╭─ Records
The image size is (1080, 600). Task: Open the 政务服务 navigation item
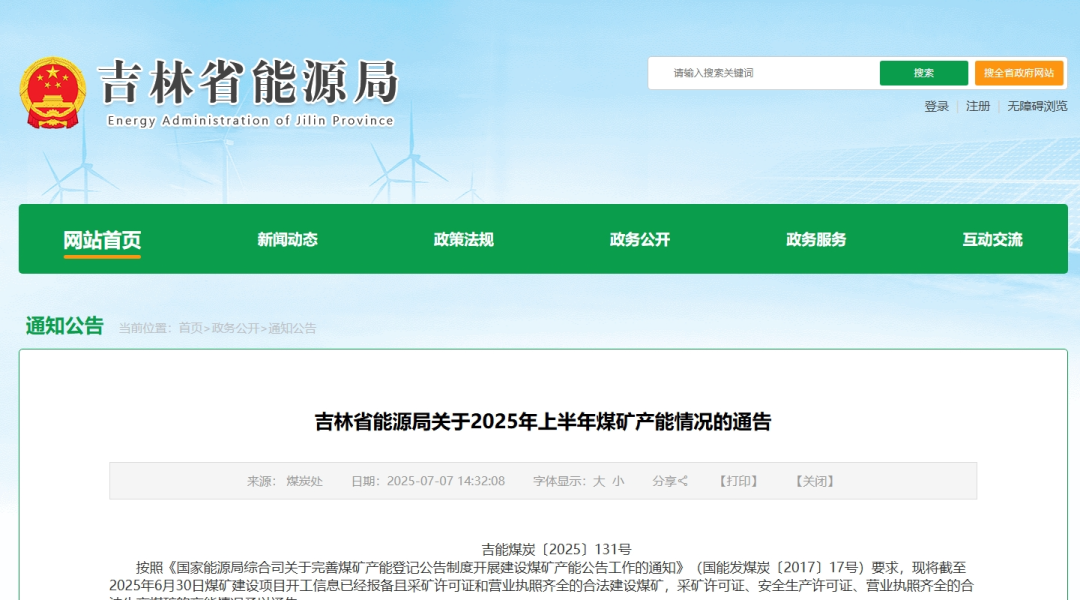coord(816,240)
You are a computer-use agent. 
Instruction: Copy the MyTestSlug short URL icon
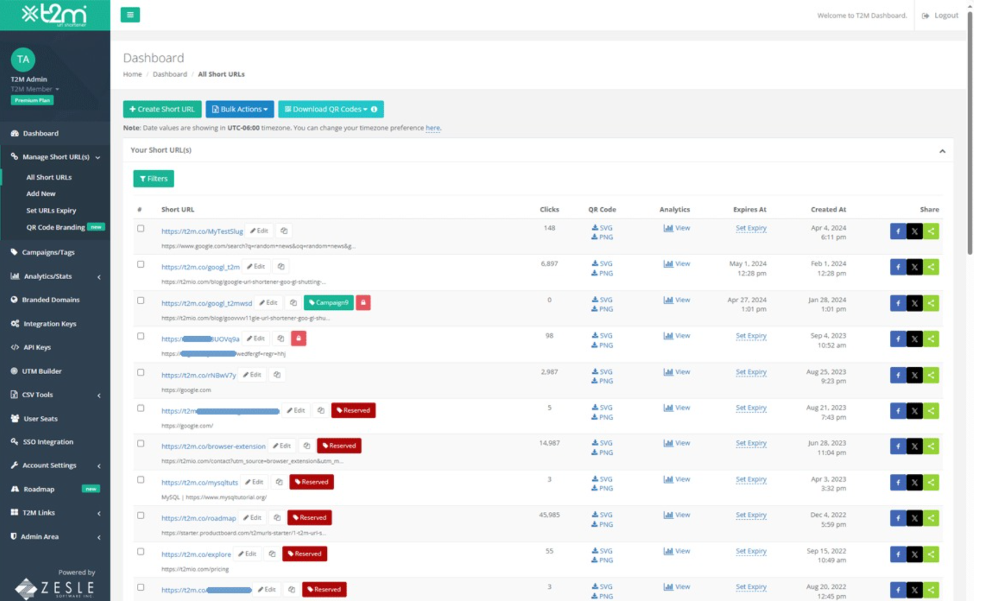284,230
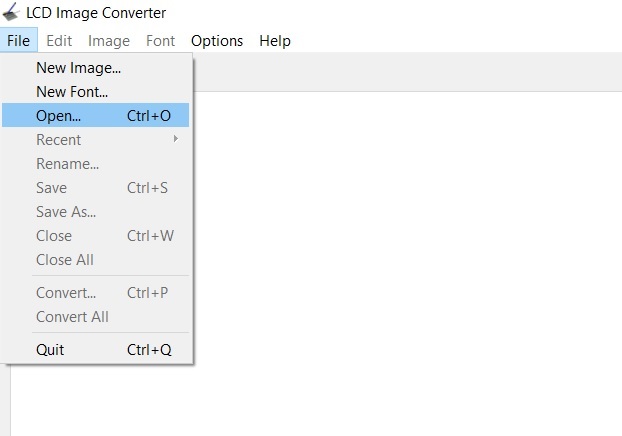Open a file via Open... entry

(x=95, y=115)
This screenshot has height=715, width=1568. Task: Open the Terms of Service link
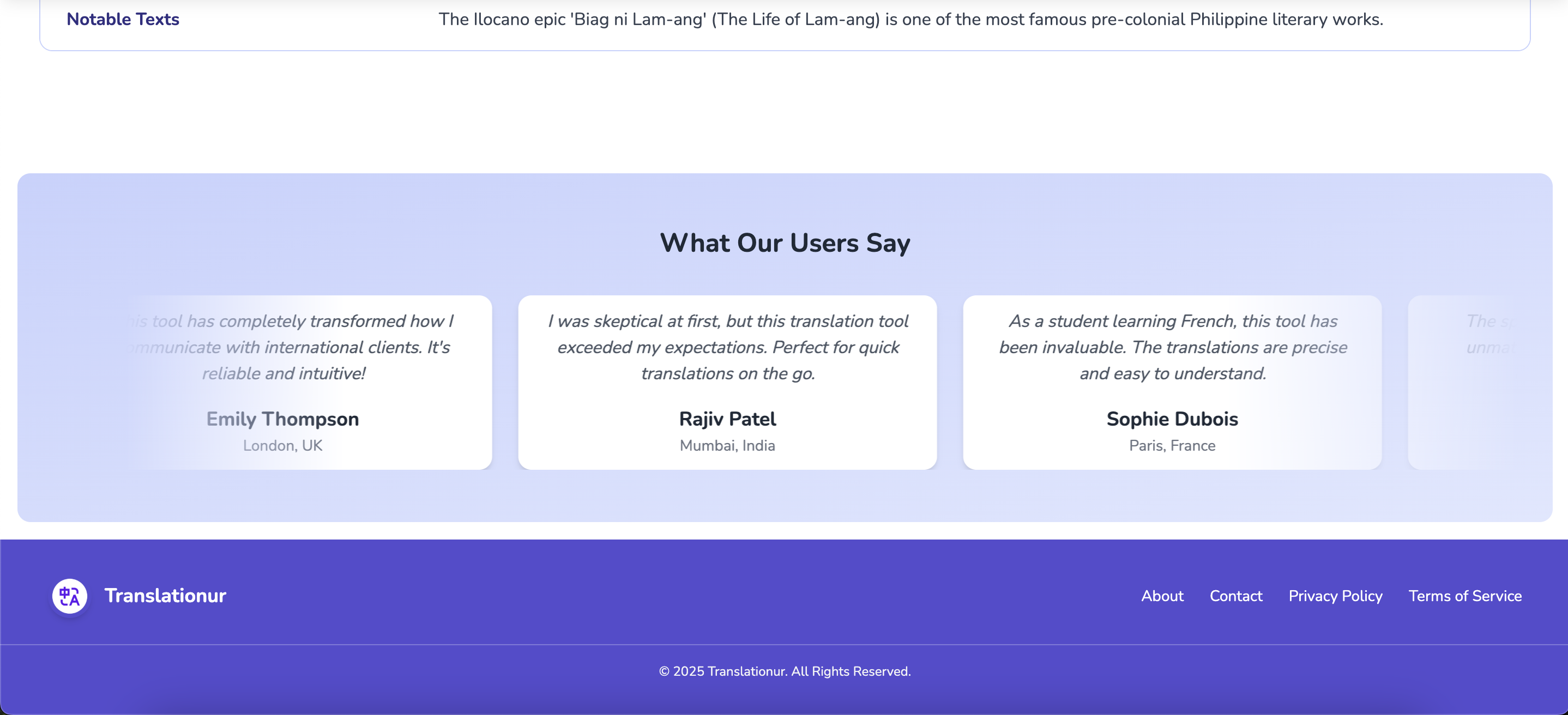pos(1464,596)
╰─
- [Instructions to follow]
Pictures should be skipped, and the records retyped word for word.

- [Answer below]
The image size is (1080, 600). Task: Open the 政务服务 navigation item
coord(816,240)
You are a computer-use agent. 
Instruction: Copy the MyTestSlug short URL icon
284,230
Open a file via Open... entry

(x=95, y=115)
This screenshot has height=715, width=1568. Task: Open the Terms of Service link
pos(1464,596)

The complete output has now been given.